Et finalement, cet âne de Judas – cette femelle au collier – abandonnera, à quel moment elle sera abattue, et le collier sera mis sur un autre âne. Et en utilisant cette technique, ils ont éradiqué, je pense, environ un million d’ânes dans le nord-ouest de l’Australie. Et c’est dans la poursuite de la restauration de la nature à un semblant de la façon dont elle a été trouvée par les Européens à leur arrivée. Mais ce terme, « nature », est ce qui doit être interrogé.

KATHLEEN DAVIS: Vous écoutez Science Friday des studios WNYC. Que pensez-vous qu’il faudra pour que les gens recadrent cette idée d’envahissante?

ERICK LUNDGREN: Eh bien, je pense qu’il faudra des émissions comme celle–ci et des conversations, dont beaucoup seront assez controversées – je m’attends à une réponse assez féroce à ce que nous venons de publier – et je pense que cela fait partie de la culture. Ce sont les gens de tous les jours qui réfléchissent à ces questions. Que signifie le terme « appartenance » que nous utilisons et entendons si souvent lorsque nous pensons au monde naturel?

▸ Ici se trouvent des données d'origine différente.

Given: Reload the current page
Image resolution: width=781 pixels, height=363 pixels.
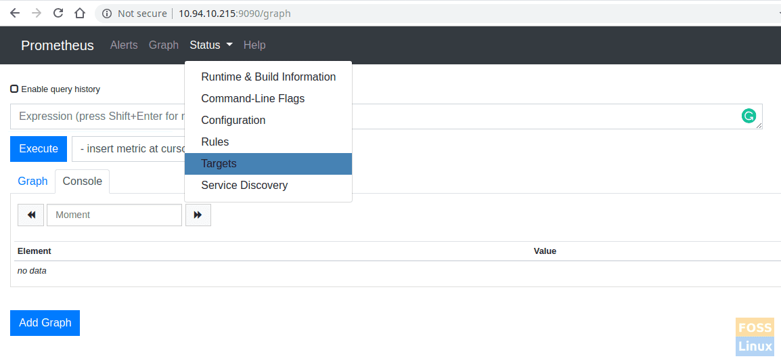Looking at the screenshot, I should pos(58,13).
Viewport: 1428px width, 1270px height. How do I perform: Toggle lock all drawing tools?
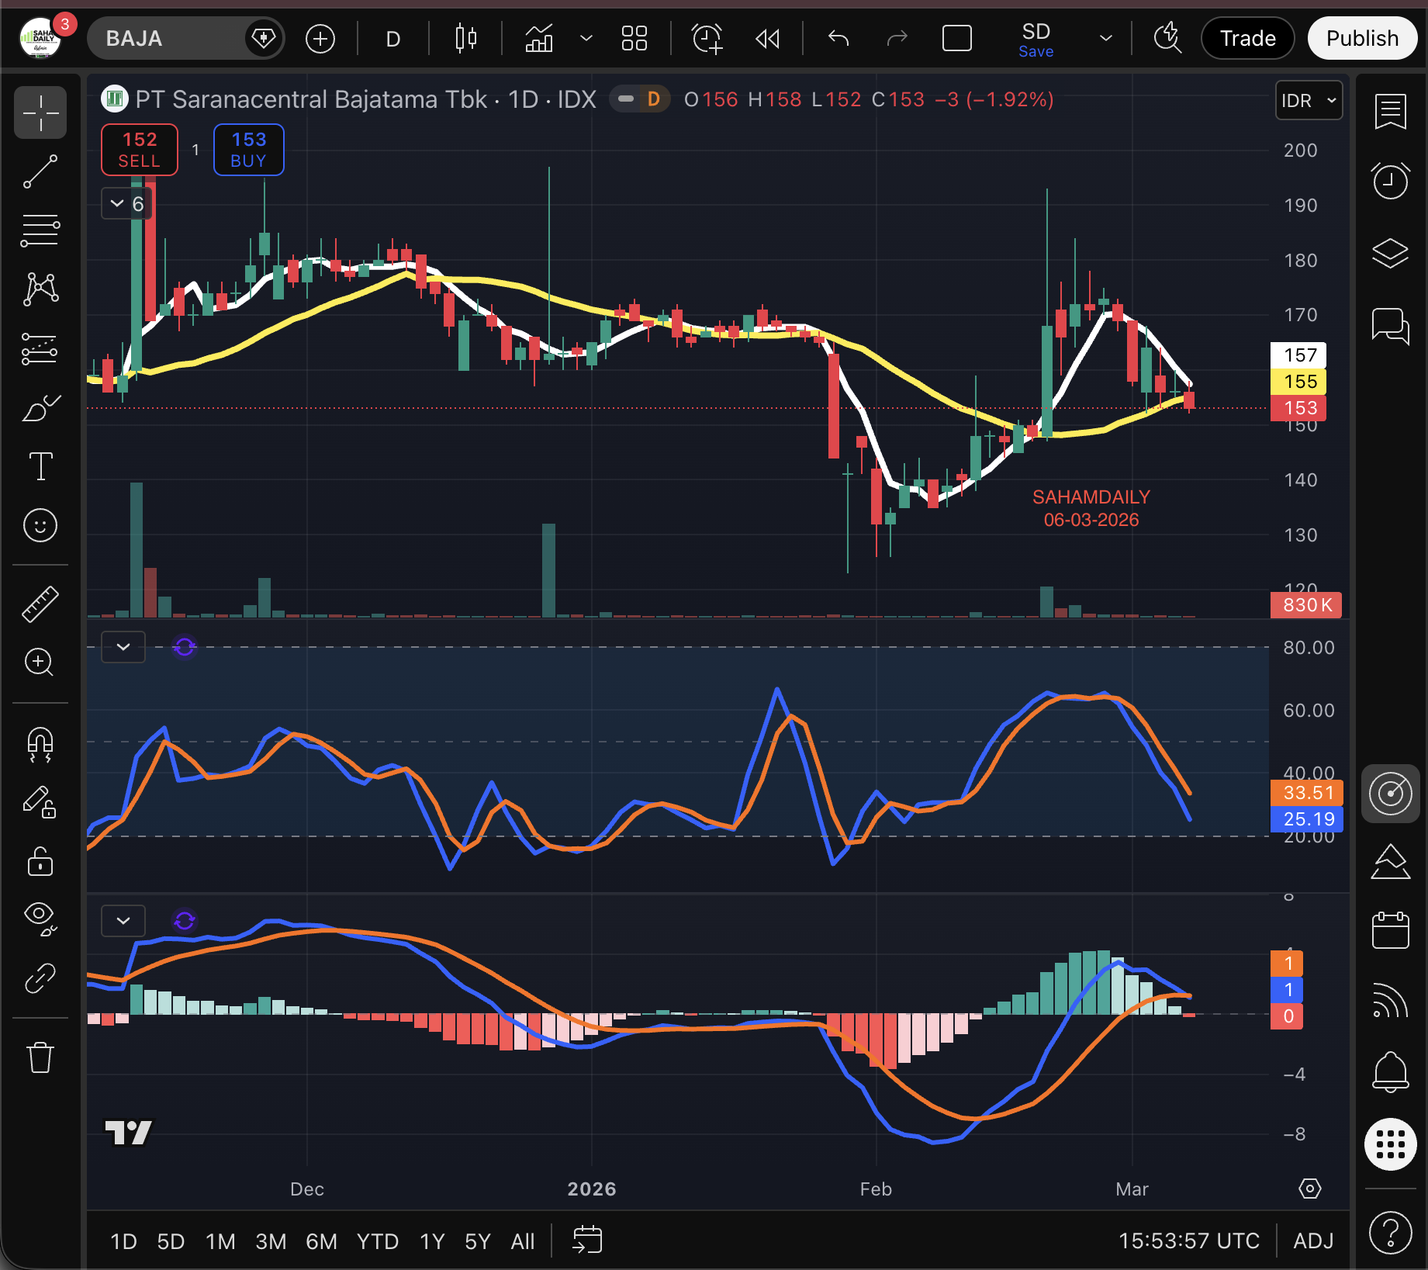40,861
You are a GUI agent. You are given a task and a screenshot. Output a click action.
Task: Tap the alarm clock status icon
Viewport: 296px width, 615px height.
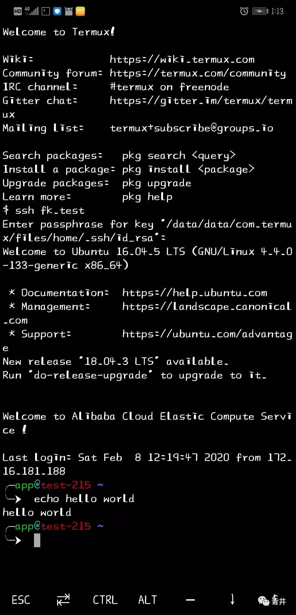(x=244, y=11)
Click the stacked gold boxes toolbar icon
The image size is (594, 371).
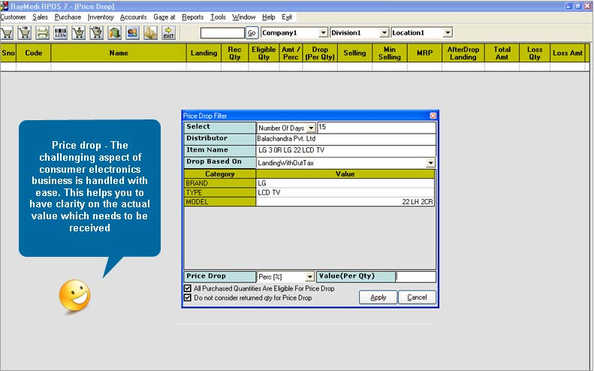[x=150, y=33]
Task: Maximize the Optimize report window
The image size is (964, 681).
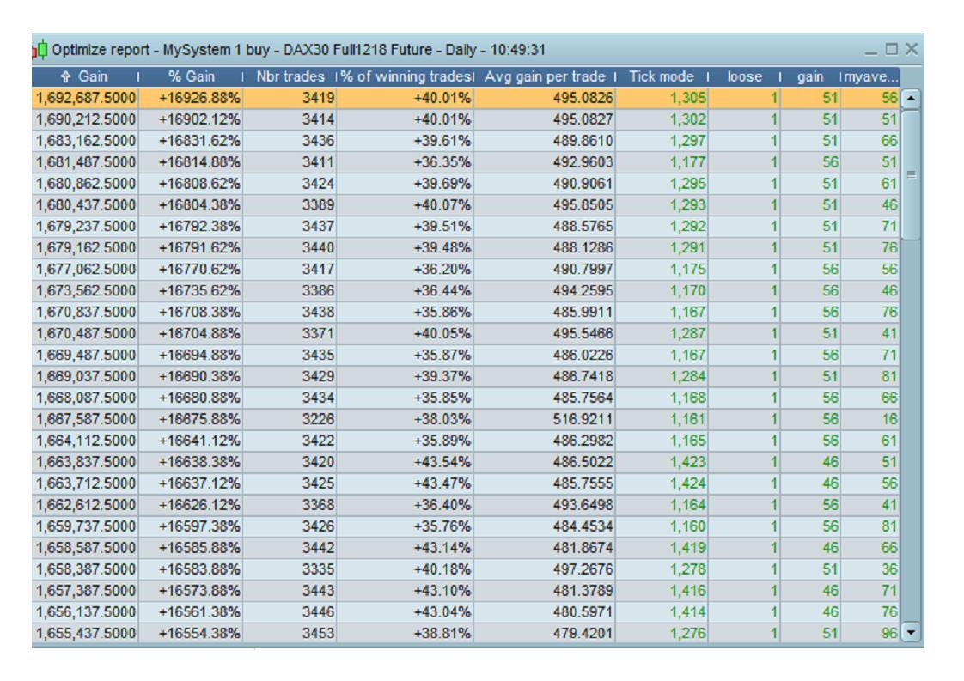Action: (x=892, y=49)
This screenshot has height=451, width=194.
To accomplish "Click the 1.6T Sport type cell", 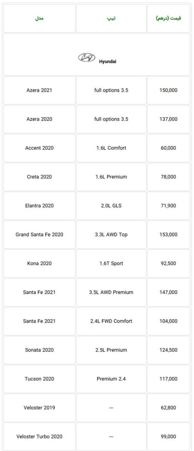I will click(111, 263).
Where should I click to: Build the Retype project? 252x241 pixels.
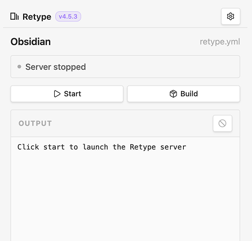pos(184,94)
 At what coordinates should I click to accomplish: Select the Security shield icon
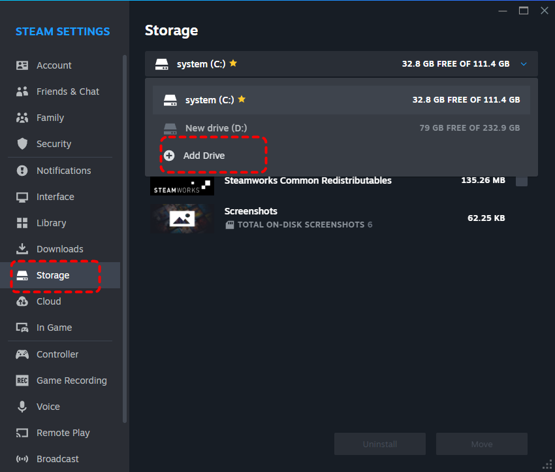pyautogui.click(x=22, y=144)
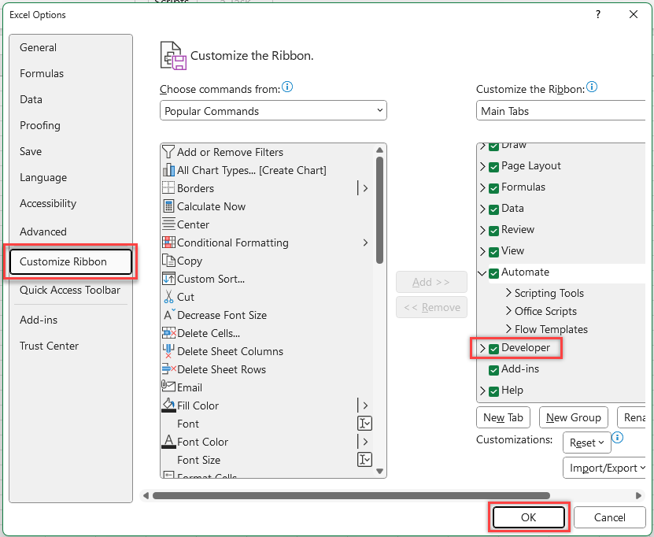
Task: Switch to the Trust Center category
Action: 49,346
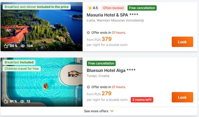Click the thumbs-up icon on Bluesun Hotel photo

(6, 101)
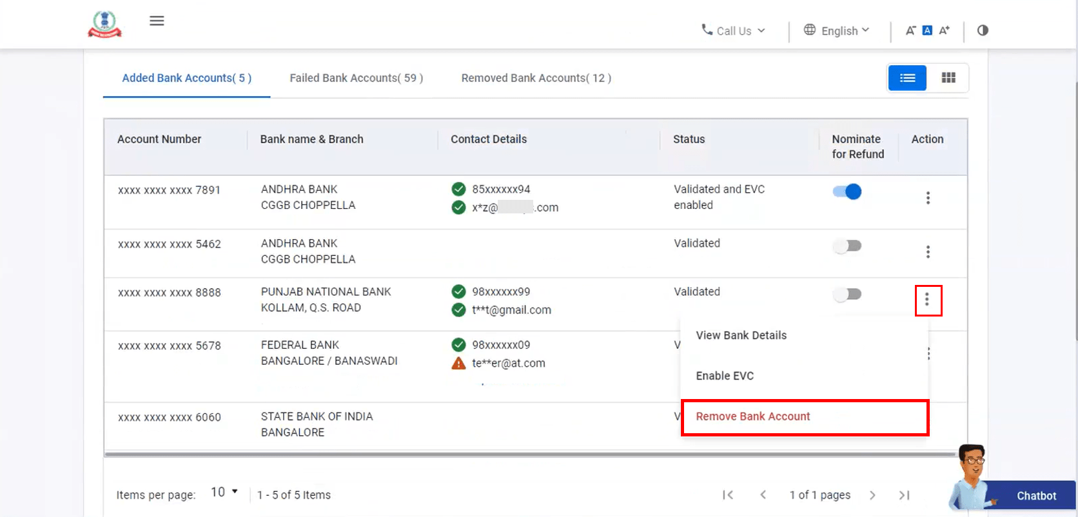The image size is (1078, 517).
Task: Switch to grid card view
Action: (x=948, y=78)
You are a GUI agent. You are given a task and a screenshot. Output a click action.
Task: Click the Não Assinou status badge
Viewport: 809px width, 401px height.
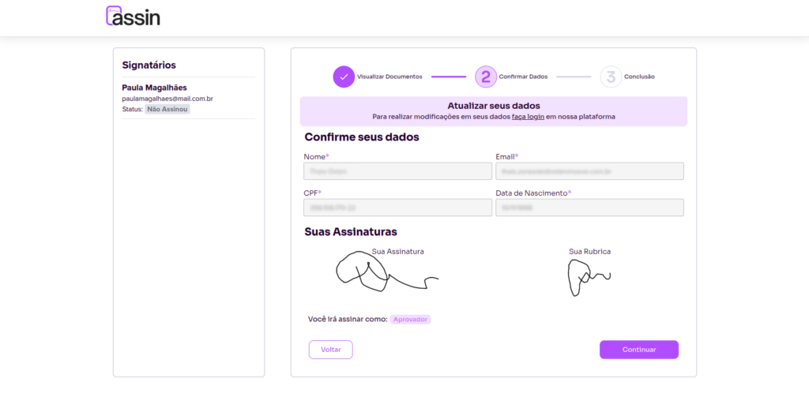point(167,109)
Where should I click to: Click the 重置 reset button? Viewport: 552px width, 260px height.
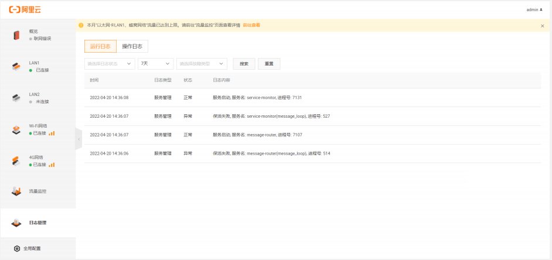[x=269, y=64]
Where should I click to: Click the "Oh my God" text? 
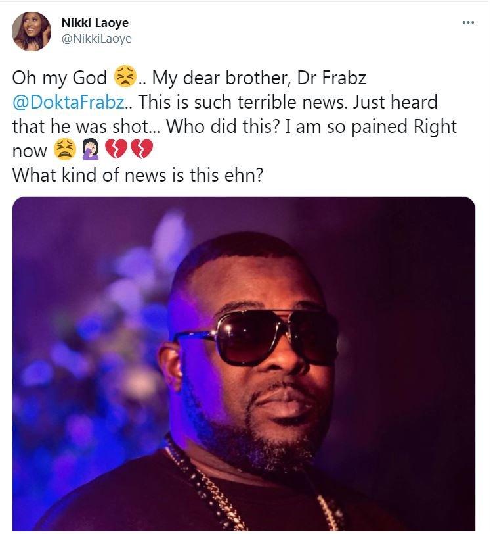pos(59,78)
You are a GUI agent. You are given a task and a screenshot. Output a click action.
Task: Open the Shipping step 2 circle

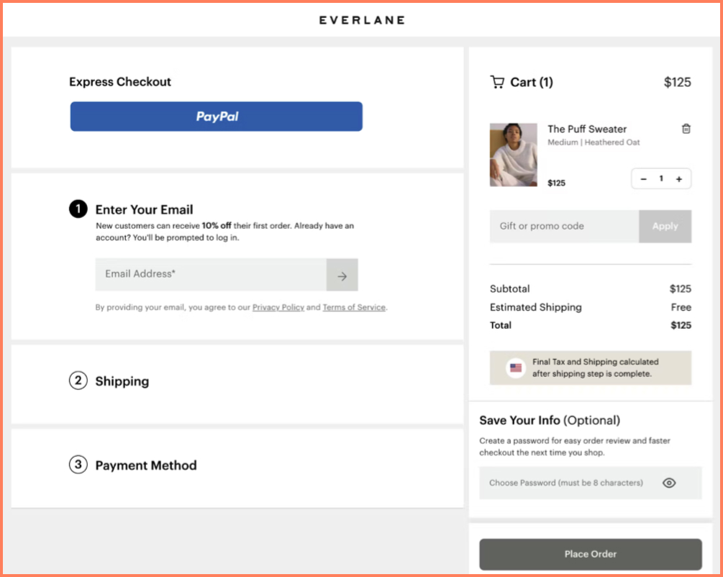78,381
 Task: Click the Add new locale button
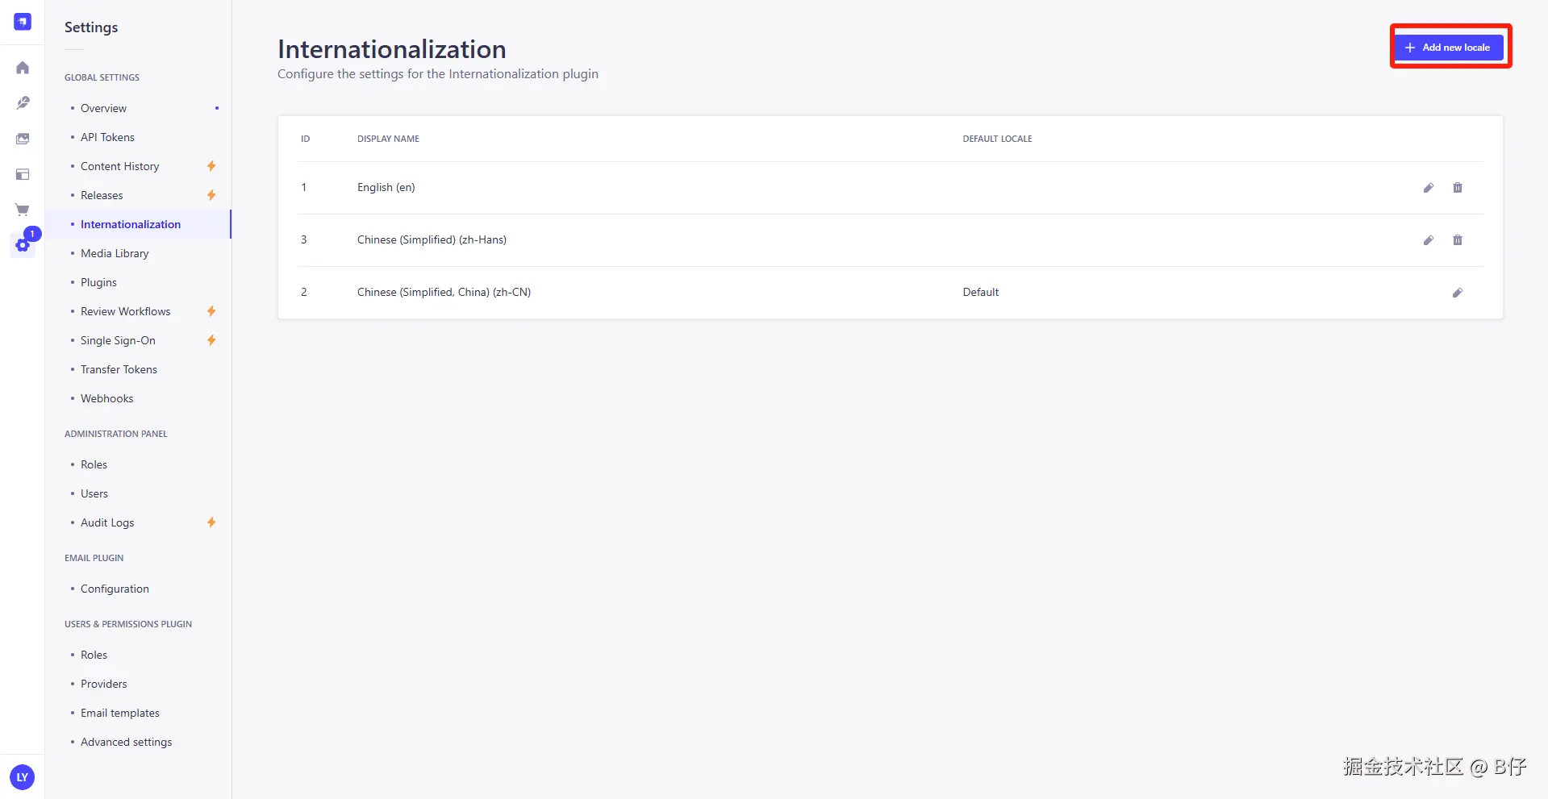click(x=1449, y=48)
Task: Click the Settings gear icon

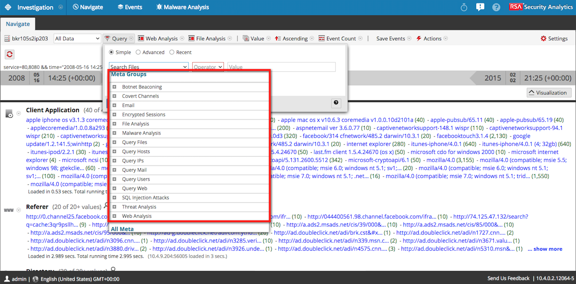Action: tap(544, 39)
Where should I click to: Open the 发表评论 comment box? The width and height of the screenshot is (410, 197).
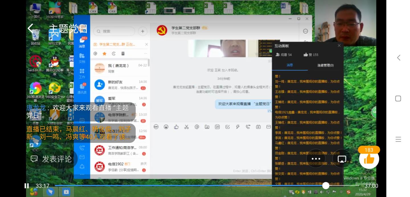[x=52, y=159]
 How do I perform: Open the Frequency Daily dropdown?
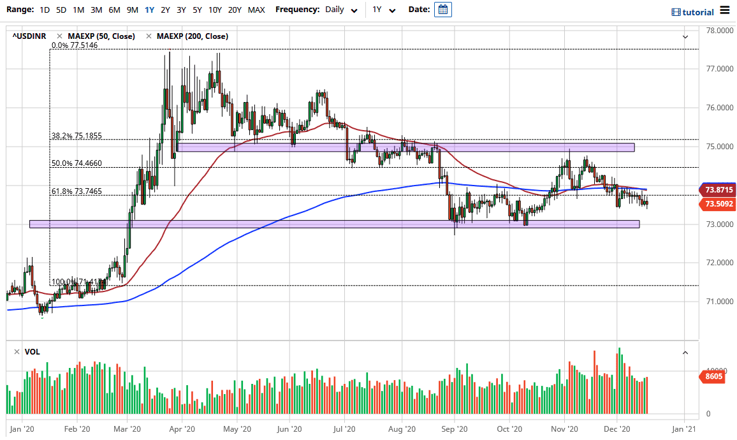pyautogui.click(x=335, y=10)
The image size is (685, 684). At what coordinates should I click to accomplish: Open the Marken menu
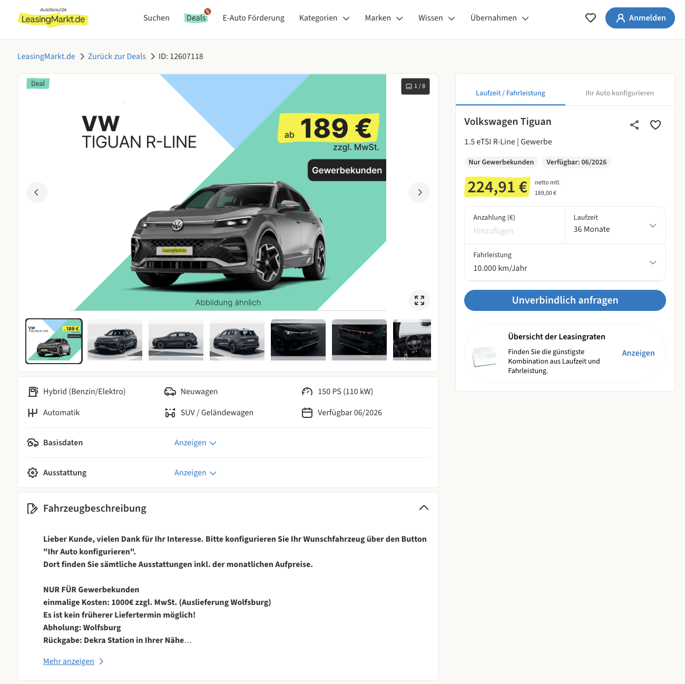click(x=384, y=18)
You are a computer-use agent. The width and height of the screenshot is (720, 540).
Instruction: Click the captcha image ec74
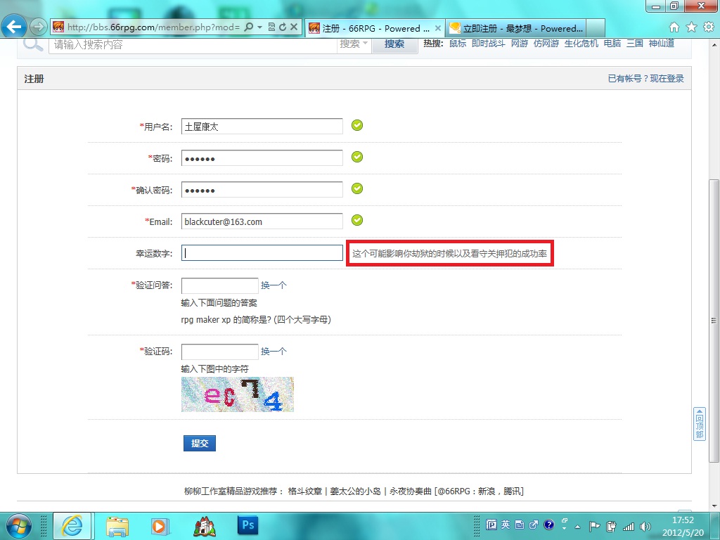238,394
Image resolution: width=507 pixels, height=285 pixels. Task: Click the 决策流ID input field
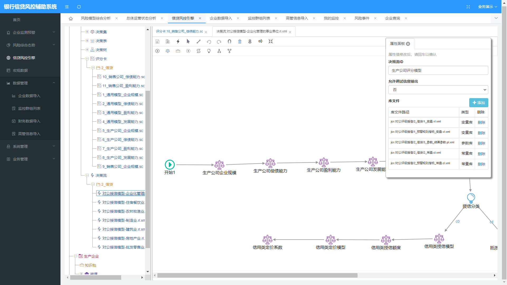pyautogui.click(x=438, y=70)
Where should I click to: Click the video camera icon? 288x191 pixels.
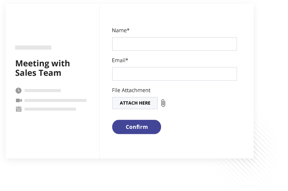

Et qu’est-ce que le changement? Quand nous voyons une zone humide sillonnée de sentiers d’un herbivore introduit, est-ce dommage? Ou est-ce peut-être la restauration de ce que les zones humides ont cherché pendant 40 millions d’années? Et donc je pense qu’un peu de pleine conscience et d’humilité dans la façon dont nous pensons que la nature devrait être contribueront grandement à changer cette situation.

KATHLEEN DAVIS : Pour le rapporter à ces hippopotames colombiens, certaines personnes les considèrent comme des parasites. Et je sais que le gouvernement a envisagé de les tuer. Qu’espérez-vous pour l’avenir de ces hippopotames ?

ERICK LUNDGREN: Eh bien, je pense qu’il serait fascinant de les étudier sans aucune idée qu’ils soient bons ou mauvais, mais de les étudier en tant que mégafaune. Quel est l’effet de leur pâturage dans les hautes terres, dans les prairies riveraines en Colombie, puis de leur défécation dans les rivières? Facilite-t-il le poisson ou non?

Et Shurin, dans cet article que vous avez mentionné, est un excellent premier pas. Mais il y a tellement plus à apprendre. Et je pense que nous l’apprenons mieux lorsque nous abandonnons l’idée que ces animaux sont soit des sauveurs de l’environnement, soit des ravageurs de l’environnement. Et lorsque nous ferons de la science de manière plus objective, sans ces étiquettes, je pense que nous trouverons des histoires plus intéressantes, non seulement pour nous remplir d’émerveillement et de curiosité, mais aussi pour nous aider à aller de l’avant et à prendre des décisions qui peuvent être difficiles à prendre.

KATHLEEN DAVIS : Erick, merci de vous joindre à moi.

ERICK LUNDGREN: Merci beaucoup, Kathleen.

IRA FLATOW: La productrice de Science Friday Kathleen Davis s’entretient avec le doctorant Erick Lundgren de l’Université de technologie de Sydney, en Australie.